_Aim of the exercise_
Starting at the line that contains "Click the Delhi Public School, Ahomgaon text", quote every line through the end of the entries, word for word, skipping the pictures.

_Dataset entries_
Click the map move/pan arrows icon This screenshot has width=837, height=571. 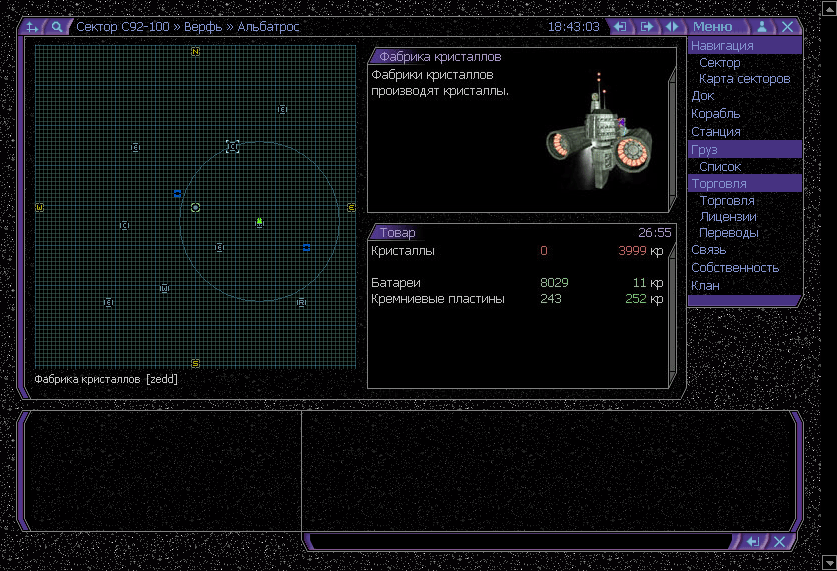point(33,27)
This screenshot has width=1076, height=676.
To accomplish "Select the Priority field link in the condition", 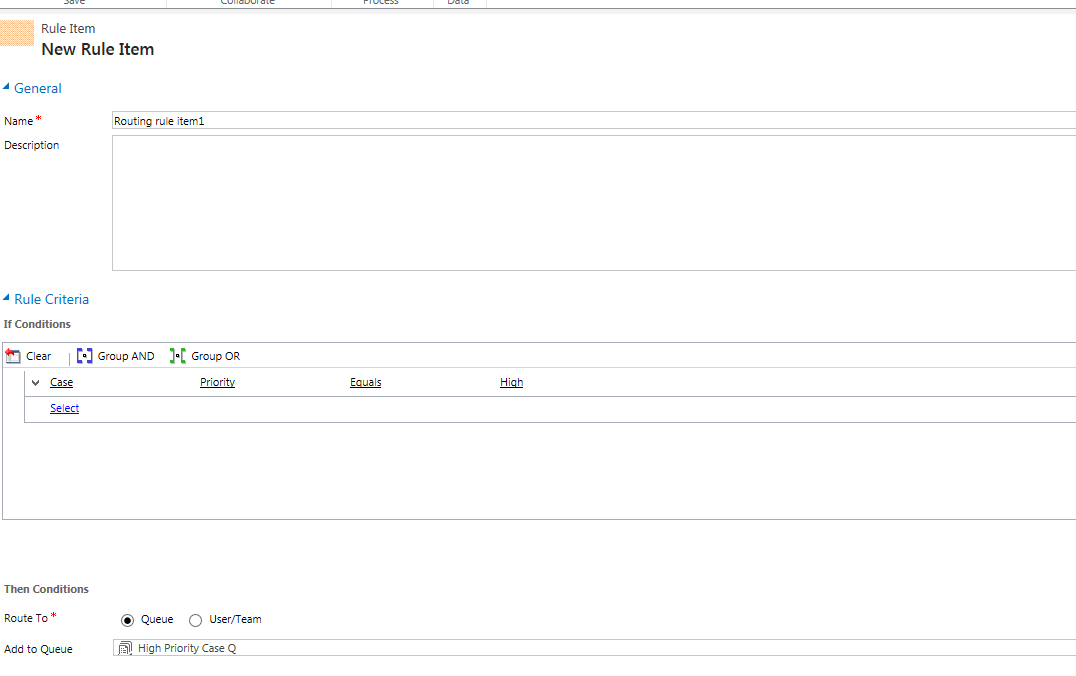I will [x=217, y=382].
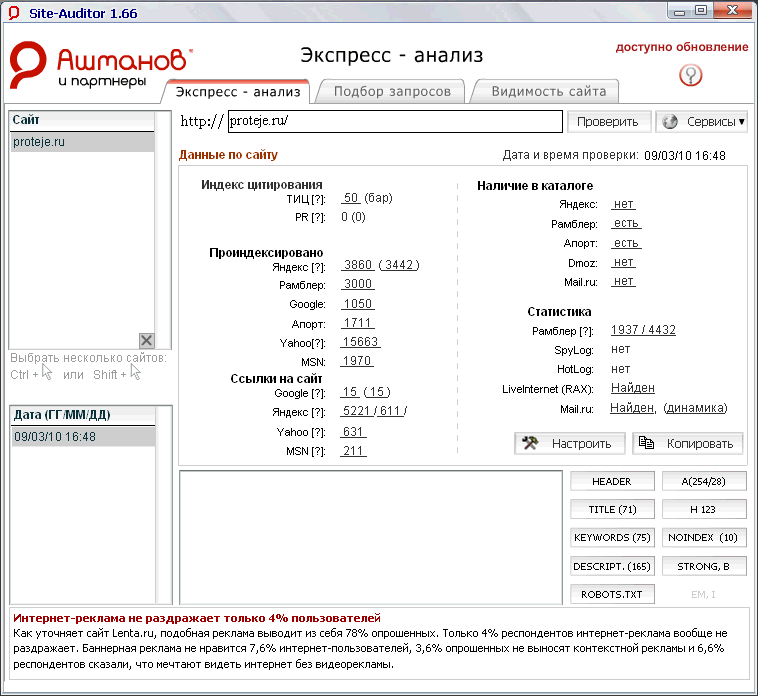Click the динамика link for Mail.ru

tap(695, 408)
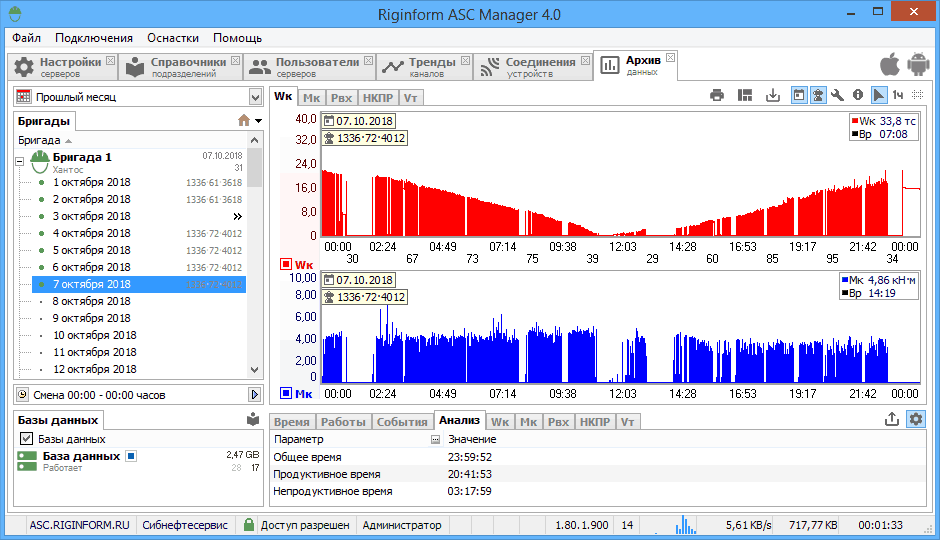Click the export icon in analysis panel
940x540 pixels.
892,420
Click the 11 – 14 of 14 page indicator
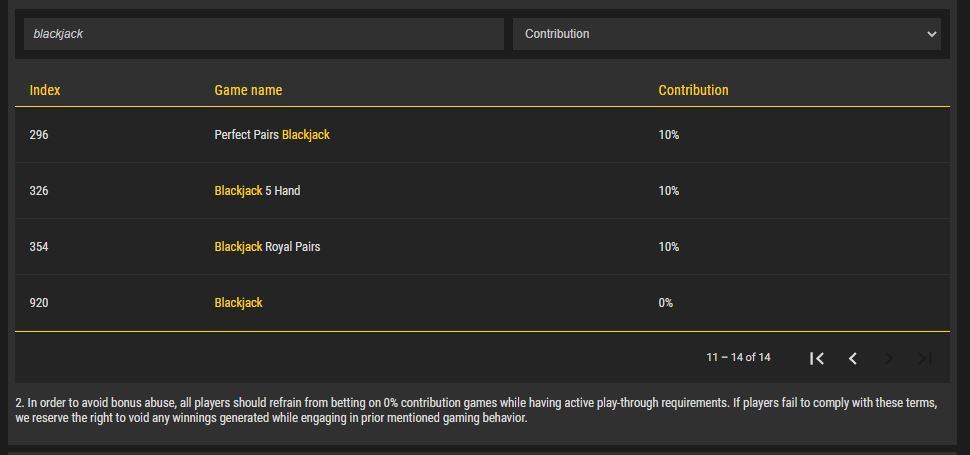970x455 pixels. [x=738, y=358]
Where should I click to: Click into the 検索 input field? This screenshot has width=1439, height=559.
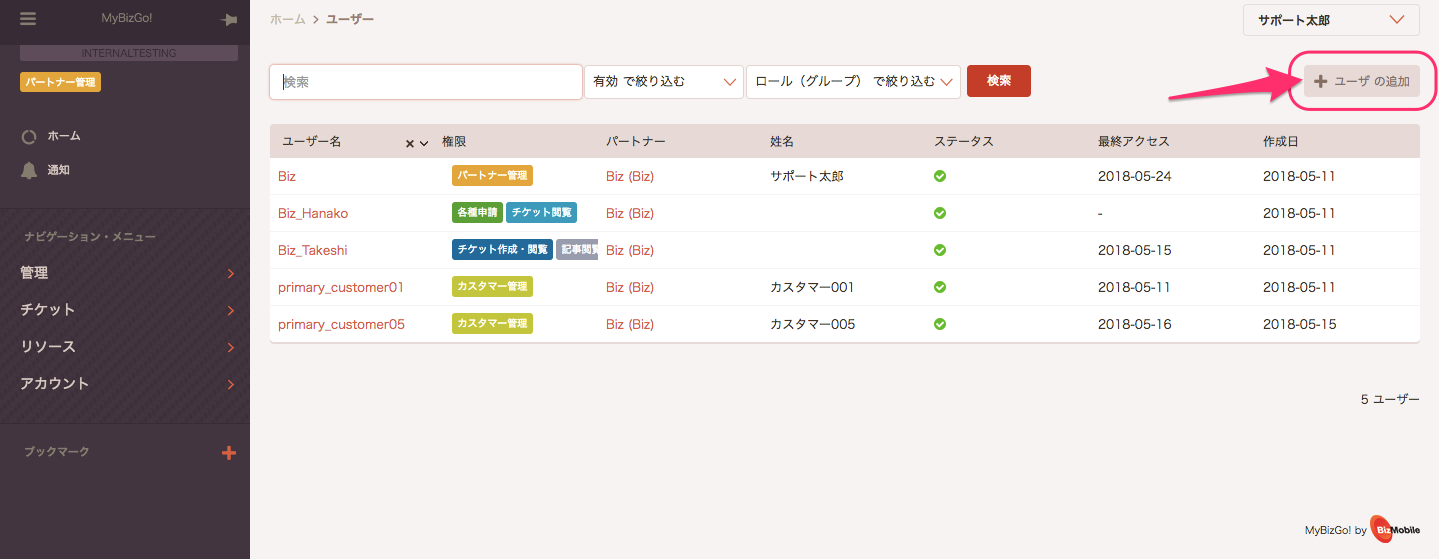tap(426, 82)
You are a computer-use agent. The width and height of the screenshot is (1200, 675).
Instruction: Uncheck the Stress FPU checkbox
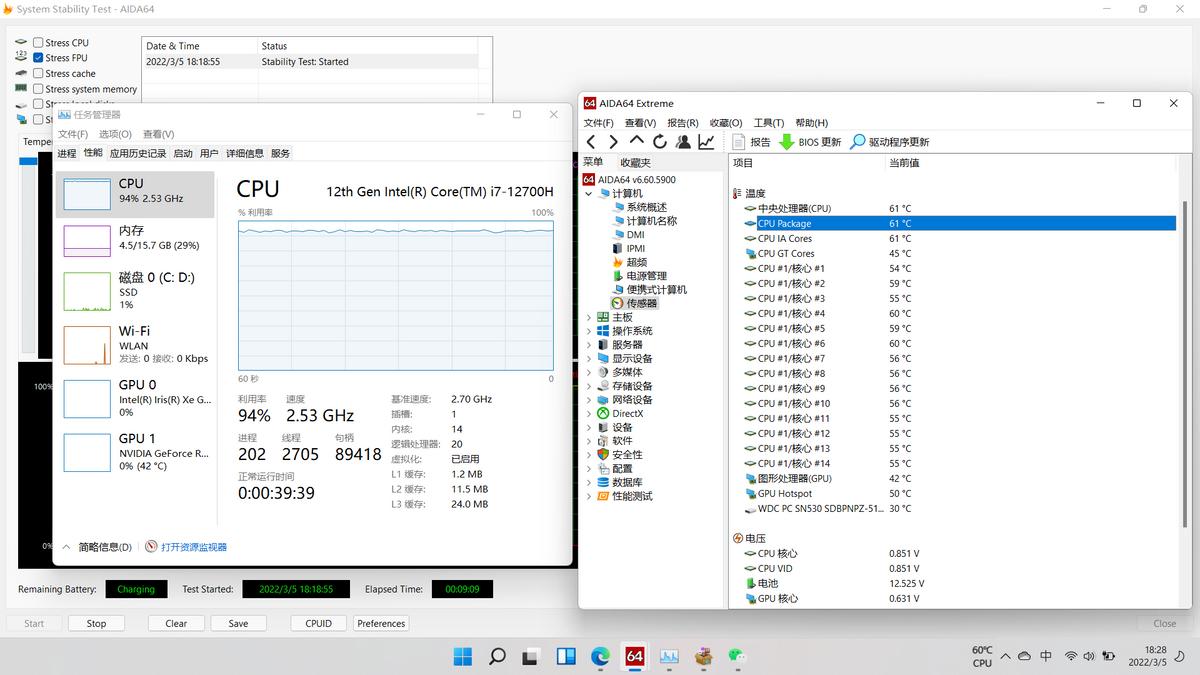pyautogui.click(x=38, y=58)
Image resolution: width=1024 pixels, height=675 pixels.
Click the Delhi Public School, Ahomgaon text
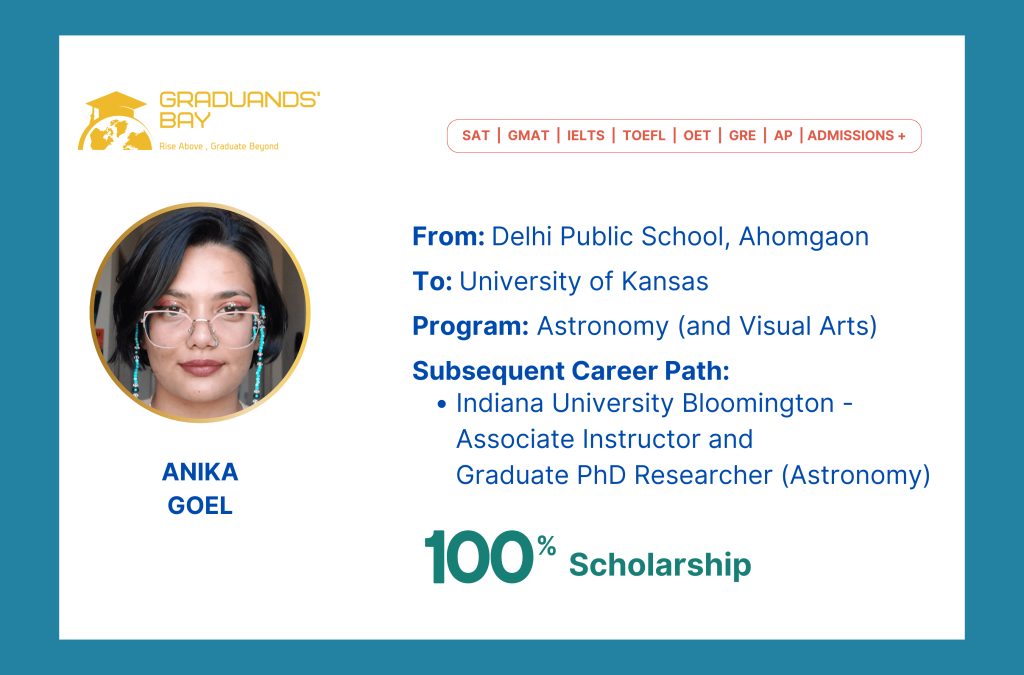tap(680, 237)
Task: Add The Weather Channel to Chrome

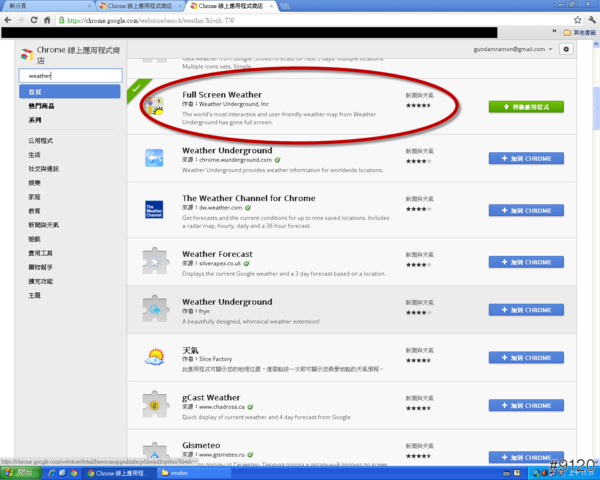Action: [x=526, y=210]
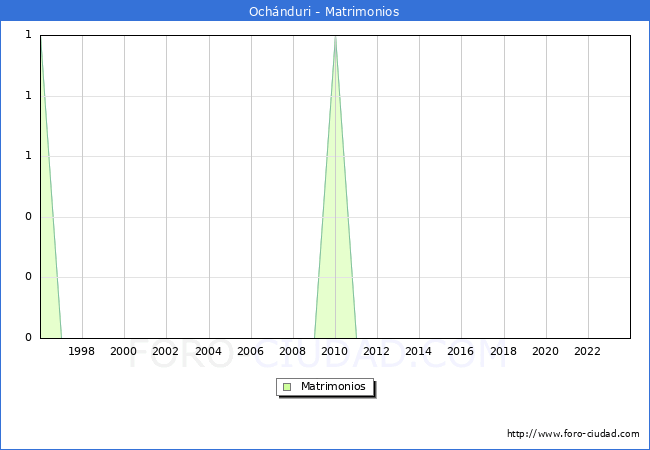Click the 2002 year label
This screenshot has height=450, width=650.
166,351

_Task solution_
Click the Delhi Public School, Ahomgaon text
tap(680, 237)
Task: Add The Weather Channel to Chrome

Action: [x=526, y=210]
Click the 2002 year label
This screenshot has height=450, width=650.
166,351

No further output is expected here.